Luckily Alexander Hanson has come over with the production to reprise his role as Fredrik and his witty, understated performance was good to see again. I suspect it was this unshowy aspect to his performance that won him the role against his formidable leading ladies.

As Owen suggested there was probably an interesting generational divide in who in the audience had come to see who and of course quite a few would have been there to see Catherine Zeta-Jones as Desiree.


Well she has come a long way since I used to see her clattering about backstage at 42ND STREET at Drury Lane with the show baseball cap welded to her head. As I was there to see my friend Carol Ball who played 'Anytime Annie', I have a good memory of who was in the cast - Catherine, your biog is wrong in the programme - you were chorus, love, not lead.

 
I'm not a big fan of her as I find her difficult to warm to. She was interesting to watch but again I never really forgot she was Giving A Performance. She gave a very luxurious, almost voluptuous reading of the part and as such, seemed to have her own rhythm against the other actors on stage, she always seemed somehow off the beat, which made her comedy scenes a trifle strained.

However in the odd moment, when she dropped her guard and allowed herself to be vulnerable on stage she showed a warmth that had been missing before. She was at her best in scenes with Hanson and their easy relationship together made it very easy to believe that they had once been intimate.

One such scene of course included her singing "Send In The Clowns" - not as heartbreaking as Judi Dench or Dorothy Tutin, not as emotional as Hannah Waddingham at the Menier, but all the more effective for her doing it quietly and ruefully. I happily joined in the large ovation she received for it.Which of course brings us to Angela Lansbury.

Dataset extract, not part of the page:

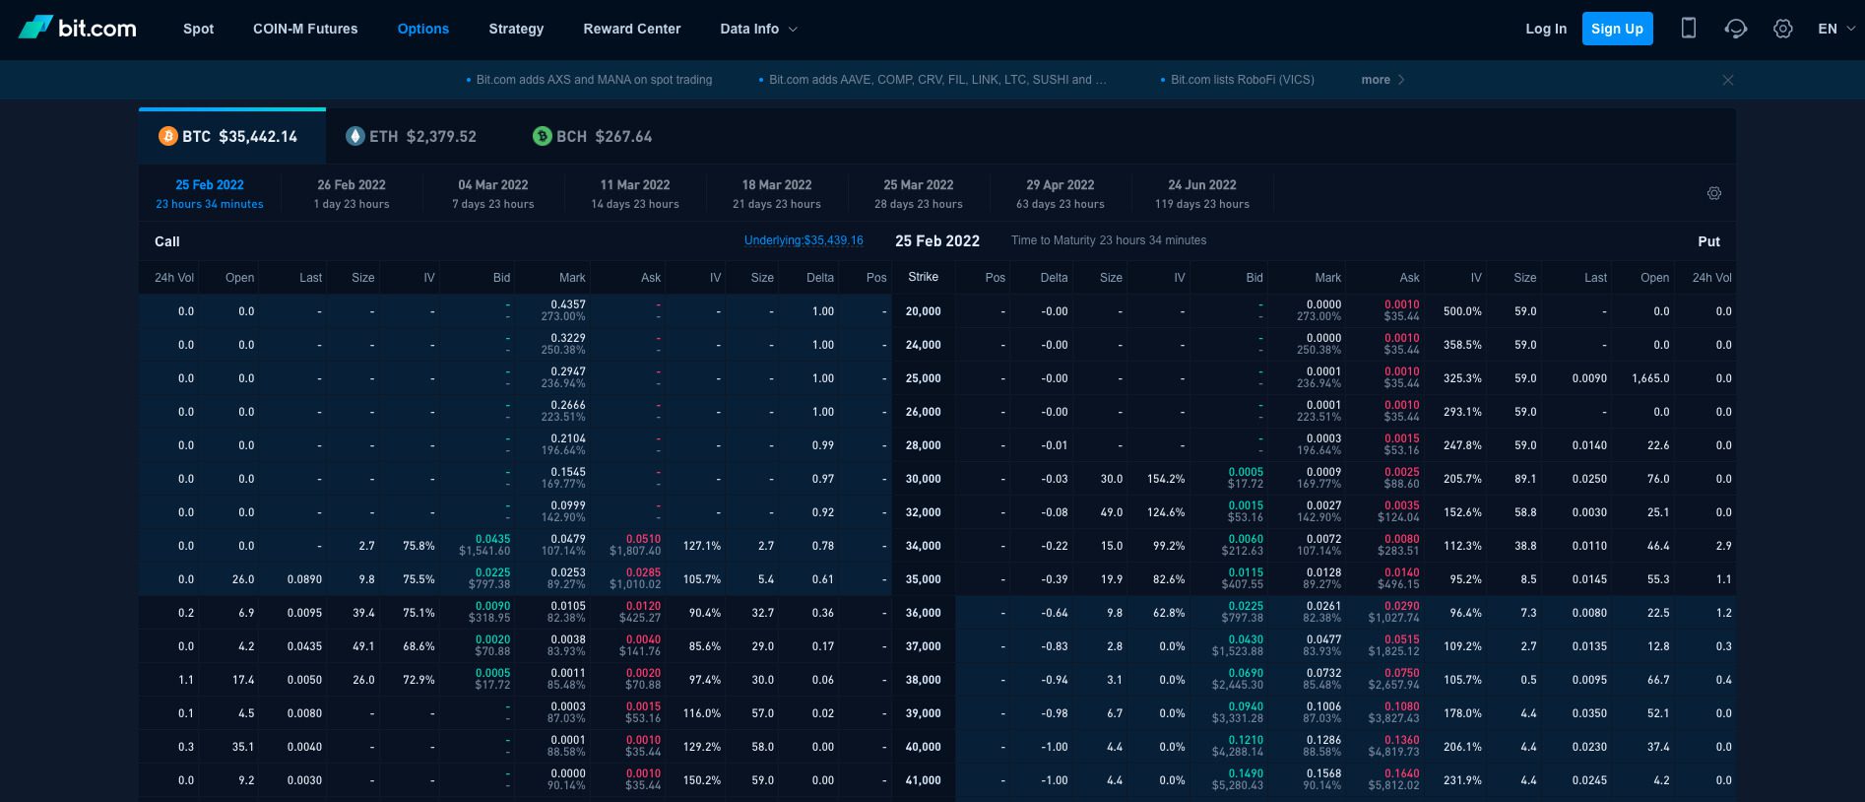Select the BTC coin tab
This screenshot has height=802, width=1865.
(231, 137)
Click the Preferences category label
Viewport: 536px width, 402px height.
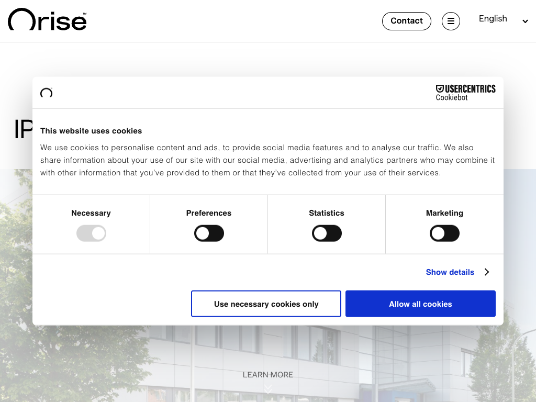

Mme. Armfeldt is the perfect role for her now - a delightful gem of a part that due to it's   small stage time makes you treasure each moment she's on stage. You simply couldn't take your eyes off her.She gave a performance of true star quality - every one of her laugh lines knocked out of the park with a deceptive ease, every look and piece of business timed to perfection.
  
She indeed has the timing of death - she gave a performance that almost revelled in the artificiality of high comedy but that turned on a coin to be breathtakingly poignant. Her scene toward the end with her grand-daughter (all her scenes with Katherine McNamara were charming) where she wistfully remembers a long lost lover who she turned down because he was not wealthy broke your heart simply by the way she timed the line "He could have been the love of my life".

Her solo number "Liaisons" was an object lesson in singing Sondheim. Perfectly sung, you could hear a pin drop as she quietly made the show her own.

 
Her final moments on stage were quite unforgettable. Slowly playing cards in her wheelchair as her grand-daughter watches for the night to smile, Mme. Armfeldt fell back in her chair with the cards scattering out of her hand as the audience reacted in shock.
  
By God, she was worth the wait.

Wednesday, October 15, 2008

 

Oh ker-fuck.  I know where I want to be on Monday January 12th. And it ain't here.

For one night only Natasha Richardson, Victor Garber, Christine Baranski, Laura Benanti and Vanessa Redgrave will appear in a fundraising concert version of Stephen Sondheim's A LITTLE NIGHT MUSIC. Vanessa sings Sondheim!

The ticket prices would bring on a new credit crunch - the cheapest at the back of the mezzanine being $150.

NIGHT MUSIC is being staged at the end of the year at the Menier Chocolate Factory and I have tickets for December. Only instead of Vanessa Redgrave they have Maureen Lipman.  To quote one of the songs "Every Day A Little Death".